AVAILABLE DATA =>
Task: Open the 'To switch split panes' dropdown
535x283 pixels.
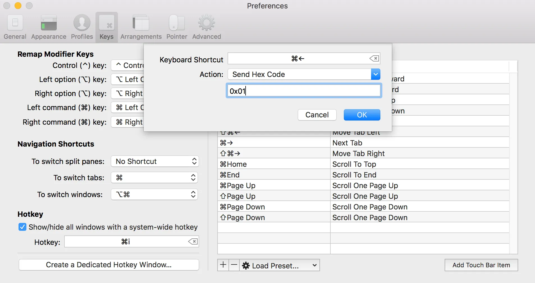Action: tap(155, 161)
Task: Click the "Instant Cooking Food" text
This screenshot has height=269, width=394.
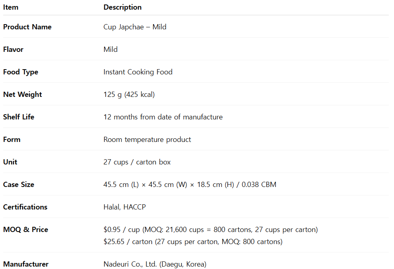Action: (138, 72)
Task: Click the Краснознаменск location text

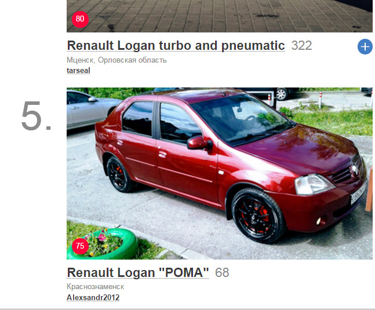Action: pyautogui.click(x=96, y=287)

WHAT IS NEEDED =>
Give back all of the material exactly, though without the images it contains.

WRITTEN ANSWER =>
Task: Open the 'To switch split panes' dropdown
535x283 pixels.
Action: tap(155, 161)
Task: Click the "Instant Cooking Food" text
This screenshot has height=269, width=394.
Action: (138, 72)
Task: Click the Краснознаменск location text

Action: pyautogui.click(x=96, y=287)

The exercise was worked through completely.